PARTLOW et v MONROE TOWNSHIP
    Ohio Appeals, 2nd Dist, Miami Co
    Decided Nov 27, 1932
    
      Paul T. Klapp, Troy, for plaintiff in error.
    L. E. Harvey, Troy, for defendant in error.
   OPINION

By KUNKLE, J.

Sec 3244, GC, provides for the organization of a township as a body politic and corporate, which, as such, may sue and be sued. This section further provides that the trustees of the township shall hold all such property in trust for the township.

Sec 3395, GO, provides for the erection of township buildings.

It is urged by counsel for plaintiff in error that the defendant trustees were not exercising a governmental function, but that defendant trustees were attempting to secure revenue out of the said building, and that their acts should be characterized as ministerial rather than governmental.

Counsel for both plaintiff in error and defendant in error have favored the court with exhaustive briefs in which the pertinent decisions of our courts are cited and commented upon. We shall not attempt to discuss all these authorities in detail.

We are of opinion that the decision of our Supreme Court in the case of Bell v City of Cincinnati, 80 Oh St, 1, 88 NE 128, 23 L.R.A. (N.S.) 910, is decisive of this question. Our Supreme Court in the case of Aldrich v City of Youngstown, 106 Oh St 342, 140 NE 164, 27 A.L.R. 1497, in effect reannounces the principles decided in the Bell case and reverses several former de-. cisions of that court. Judge Wanamaker, in the Aldrich case, has a very vigorous dissenting opinion, but the majority of the court held otherwise and the law in Ohio upon this general subject, until again changed, is as announced in those decisions.

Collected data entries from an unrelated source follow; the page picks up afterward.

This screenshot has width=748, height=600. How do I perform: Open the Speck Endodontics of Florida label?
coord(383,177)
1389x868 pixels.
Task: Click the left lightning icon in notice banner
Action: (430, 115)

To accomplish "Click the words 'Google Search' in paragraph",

We cannot escape the conclusion that the reasoning found in these two decisions prevents a recovery by plaintiff in error. The first paragraph of the syllabus in Bell v City of Cincinnati, supra, is as follows;

“By paragraph twenty (20) of §1536-100, Revised Statutes (§7, Municipal Code), a municipal corporation is authorized to establish, maintain and regulate a workhouse therein; and by §1536-677, Revised Statutes (§141, Municipal Code), the directors of public service are invested with the management and control of such workhouse in behalf of the corporation, and in so managing and controlling said workhouse, the municipal corporation, through its directors of public service, acts in a governmental capacity, and not in a proprietary or business relation to the inmates or persons in its employ.”

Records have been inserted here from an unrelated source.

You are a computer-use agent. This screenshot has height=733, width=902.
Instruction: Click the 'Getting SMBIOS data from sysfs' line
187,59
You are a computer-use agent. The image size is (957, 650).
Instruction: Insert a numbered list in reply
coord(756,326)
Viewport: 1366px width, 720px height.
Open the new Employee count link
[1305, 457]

The first paragraph of the syllabus in Aldrich v City of Youngstown, supra, is as follows:

“The creation and maintenance of a police department by a municipality are done in the exercise of its governmental functions. The performance of an act by an official of such department is not the performance of a ministerial act for which a municipality becomes liable under the maxim respondeat superior,”

It is claimed by counsel for defendant in error that the demurrer is also well taken because there is no averment in the petition to the effect that the trustees contracted to keep the premises in question in repair, feild that in the absence of an express contract to that effect no recovery can be had for failing to keep the said premises in repair. It is averred in the petition that the defendant in error was in charge and control of the premises at all times, but we do not find any averment in the petition which would warrant the conclusion that the defendant trustees had expressly contracted to keep the premises in repair.

In the case of Goodall v Deters, reported in 121 Oh St 432, 169 NE 443, our Supreme Court has stated the rule governing transactions of this nature, as follows;

"The owner of real property may lease the same in whatever condition it exists at the time of the lease. If the owner does not agree with the lessee to put the property in good repair, or to keep it in good repair, the lessee cannot recover from the owner damages for an injury sustained by the lessee, due to the defective condition of the property.”

In view of the reasoning of our Supreme Court, found in the above-cited cases, we cannot escape the conclusion that the demurrer was properly sustained.

The judgment of the lower court will be affirmed.

Judgment affirmed.

ALLREAD, PJ, and HORNBECK, J, concur.